Clause 70 of the Dooms of Ine fixes in detail the food rent of ‘ten hides’ ‘to fostre’ or ‘on feorm.’
If the unit of ten hides were not the customary unit for these food rents on the Royal domains why should the details of the food rent of ten hides have been made the subject of an isolated clause like this?
Land grants of 10 hides.
Again, if we turn to the grants made by King Ine to the monasteries, they become intelligible if the system of management of the Royal domains in units and multiples of ten hides may be understood to underlie them. When Ine grants to Aldhelm, then Abbot of Malmesbury, ‘45 cassati’ in the county of Wilts, the grant is found to consist of groups of ‘manentes’ in four different places. And the groups consist of 5, 20, 10, and 10.[262] When Ine makes a grant to Abbot Bernald of land in Somersetshire it consists of three groups of 20, 20, and 20 cassati or manentes from three different estates.[263] And when he makes a similar grant to Glastonbury it consists of 10, 10, 20, 20 hides and one hide in five different places in Somersetshire.[264]
So also when Bede mentions the donations by King Oswy to the Abbess Hilda of 12 possessiuncula terrarum he adds that six were in the province of Deira and six in Bernicia and that each of them consisted of 10 familiæ, so that in all there were 120.[265]
Now it would seem that as ealdormen were set over shires so gesithcund men may have been set over smaller units of 10 hides or multiples of 10 hides, holding them as lænland, not only for services rendered, but also with some kind of subordinate official or even judicial functions.

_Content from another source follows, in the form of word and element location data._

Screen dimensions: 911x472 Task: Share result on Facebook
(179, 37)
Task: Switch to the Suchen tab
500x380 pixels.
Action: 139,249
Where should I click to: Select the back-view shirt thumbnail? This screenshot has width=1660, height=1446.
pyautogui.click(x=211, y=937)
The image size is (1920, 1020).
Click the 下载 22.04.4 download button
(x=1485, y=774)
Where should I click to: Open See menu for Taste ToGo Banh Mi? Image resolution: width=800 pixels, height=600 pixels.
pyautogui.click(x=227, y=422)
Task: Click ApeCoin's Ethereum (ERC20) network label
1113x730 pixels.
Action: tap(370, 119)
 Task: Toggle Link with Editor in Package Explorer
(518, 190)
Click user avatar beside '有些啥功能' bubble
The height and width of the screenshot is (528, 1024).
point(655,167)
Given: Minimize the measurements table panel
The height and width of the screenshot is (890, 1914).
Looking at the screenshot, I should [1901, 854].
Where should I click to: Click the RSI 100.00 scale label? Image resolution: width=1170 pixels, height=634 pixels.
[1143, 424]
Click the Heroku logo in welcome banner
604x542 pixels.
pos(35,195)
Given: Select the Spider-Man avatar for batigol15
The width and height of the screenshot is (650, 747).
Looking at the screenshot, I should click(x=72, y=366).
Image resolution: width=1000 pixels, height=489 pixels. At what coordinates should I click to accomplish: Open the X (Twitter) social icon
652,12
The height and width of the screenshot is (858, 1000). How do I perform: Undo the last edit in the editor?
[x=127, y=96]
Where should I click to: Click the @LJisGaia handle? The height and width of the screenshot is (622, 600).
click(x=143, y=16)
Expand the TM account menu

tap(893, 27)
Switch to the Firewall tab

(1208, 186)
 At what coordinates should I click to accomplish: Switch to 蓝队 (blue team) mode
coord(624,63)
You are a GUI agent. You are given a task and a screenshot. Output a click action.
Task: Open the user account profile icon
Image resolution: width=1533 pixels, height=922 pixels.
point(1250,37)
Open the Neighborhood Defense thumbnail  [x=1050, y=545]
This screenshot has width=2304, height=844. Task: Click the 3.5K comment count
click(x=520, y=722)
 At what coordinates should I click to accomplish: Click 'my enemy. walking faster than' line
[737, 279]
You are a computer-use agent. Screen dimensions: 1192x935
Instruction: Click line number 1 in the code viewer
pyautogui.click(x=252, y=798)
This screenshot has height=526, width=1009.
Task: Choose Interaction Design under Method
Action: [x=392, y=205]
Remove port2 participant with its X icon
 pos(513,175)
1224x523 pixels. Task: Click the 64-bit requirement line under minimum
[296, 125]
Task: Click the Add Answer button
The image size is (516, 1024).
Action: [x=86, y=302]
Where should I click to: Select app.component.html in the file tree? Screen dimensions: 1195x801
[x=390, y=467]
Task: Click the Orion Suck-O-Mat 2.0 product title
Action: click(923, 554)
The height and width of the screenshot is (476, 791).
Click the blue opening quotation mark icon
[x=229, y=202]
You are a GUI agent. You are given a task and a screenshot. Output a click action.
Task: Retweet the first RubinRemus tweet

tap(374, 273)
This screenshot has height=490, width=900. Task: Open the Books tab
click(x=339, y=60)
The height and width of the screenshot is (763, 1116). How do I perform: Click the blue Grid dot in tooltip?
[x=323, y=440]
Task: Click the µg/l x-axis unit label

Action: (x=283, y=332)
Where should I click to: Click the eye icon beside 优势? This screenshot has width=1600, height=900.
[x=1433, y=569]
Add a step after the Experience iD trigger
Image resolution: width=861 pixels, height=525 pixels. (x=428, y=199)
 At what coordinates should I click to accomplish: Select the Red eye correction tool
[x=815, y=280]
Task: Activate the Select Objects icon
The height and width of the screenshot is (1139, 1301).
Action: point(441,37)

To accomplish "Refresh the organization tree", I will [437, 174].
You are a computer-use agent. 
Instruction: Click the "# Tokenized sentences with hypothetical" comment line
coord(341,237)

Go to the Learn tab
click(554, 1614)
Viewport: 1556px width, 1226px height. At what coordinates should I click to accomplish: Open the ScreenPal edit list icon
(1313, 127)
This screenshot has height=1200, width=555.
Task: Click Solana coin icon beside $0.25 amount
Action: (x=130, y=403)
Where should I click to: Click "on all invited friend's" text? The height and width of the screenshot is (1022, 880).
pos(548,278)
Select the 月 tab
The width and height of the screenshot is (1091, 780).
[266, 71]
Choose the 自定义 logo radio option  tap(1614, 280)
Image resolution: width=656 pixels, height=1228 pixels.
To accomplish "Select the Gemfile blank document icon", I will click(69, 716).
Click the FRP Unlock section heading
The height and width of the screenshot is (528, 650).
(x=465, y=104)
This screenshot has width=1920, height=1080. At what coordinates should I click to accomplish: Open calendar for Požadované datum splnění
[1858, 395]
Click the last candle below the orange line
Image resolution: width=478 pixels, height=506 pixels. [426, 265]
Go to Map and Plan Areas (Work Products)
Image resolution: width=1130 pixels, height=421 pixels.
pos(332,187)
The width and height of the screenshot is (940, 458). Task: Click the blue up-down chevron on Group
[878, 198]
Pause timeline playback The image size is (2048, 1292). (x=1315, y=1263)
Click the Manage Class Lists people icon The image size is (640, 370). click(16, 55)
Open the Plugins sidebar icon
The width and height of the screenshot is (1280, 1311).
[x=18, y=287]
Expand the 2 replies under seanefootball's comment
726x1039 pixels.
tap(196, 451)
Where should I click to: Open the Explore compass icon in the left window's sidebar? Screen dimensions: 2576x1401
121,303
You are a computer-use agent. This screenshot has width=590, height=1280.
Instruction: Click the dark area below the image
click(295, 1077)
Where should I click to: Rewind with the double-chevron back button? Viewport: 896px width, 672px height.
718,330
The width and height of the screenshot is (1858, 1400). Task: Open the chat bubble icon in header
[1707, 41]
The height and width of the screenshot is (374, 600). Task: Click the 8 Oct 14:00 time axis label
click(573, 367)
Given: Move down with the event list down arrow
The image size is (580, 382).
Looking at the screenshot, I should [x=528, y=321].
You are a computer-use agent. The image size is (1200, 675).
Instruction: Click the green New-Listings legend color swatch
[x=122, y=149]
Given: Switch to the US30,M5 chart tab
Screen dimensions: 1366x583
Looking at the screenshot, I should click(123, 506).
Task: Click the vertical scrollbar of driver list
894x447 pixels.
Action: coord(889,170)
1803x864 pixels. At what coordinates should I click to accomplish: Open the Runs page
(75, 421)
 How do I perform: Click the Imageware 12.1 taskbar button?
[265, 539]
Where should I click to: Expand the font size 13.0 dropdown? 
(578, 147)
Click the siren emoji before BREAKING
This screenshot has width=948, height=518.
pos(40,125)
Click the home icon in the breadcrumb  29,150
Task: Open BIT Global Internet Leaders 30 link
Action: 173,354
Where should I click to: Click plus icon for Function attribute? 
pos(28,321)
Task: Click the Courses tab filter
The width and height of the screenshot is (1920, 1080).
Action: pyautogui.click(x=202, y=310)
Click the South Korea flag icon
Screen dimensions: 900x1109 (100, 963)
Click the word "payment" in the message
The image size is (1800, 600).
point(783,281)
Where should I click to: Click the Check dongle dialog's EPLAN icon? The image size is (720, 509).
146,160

Official position of the gesithcundman.
Schmid long ago pointed out that the translator of Bede in six passages translated the Latin comes by ‘gesith’ or ‘gesithcundman.’[266] This seems to imply that his position was in some sense an official one, subordinate indeed to the ealdorman’s, as we may also learn from the translator of Bede. For while he translates the ‘villa comitis’ of Bede as the ‘gesith’s hus’ he translates the ‘villa regis’ as the residence of the king’s ealdor (‘botl cyninges ealdor’).[267]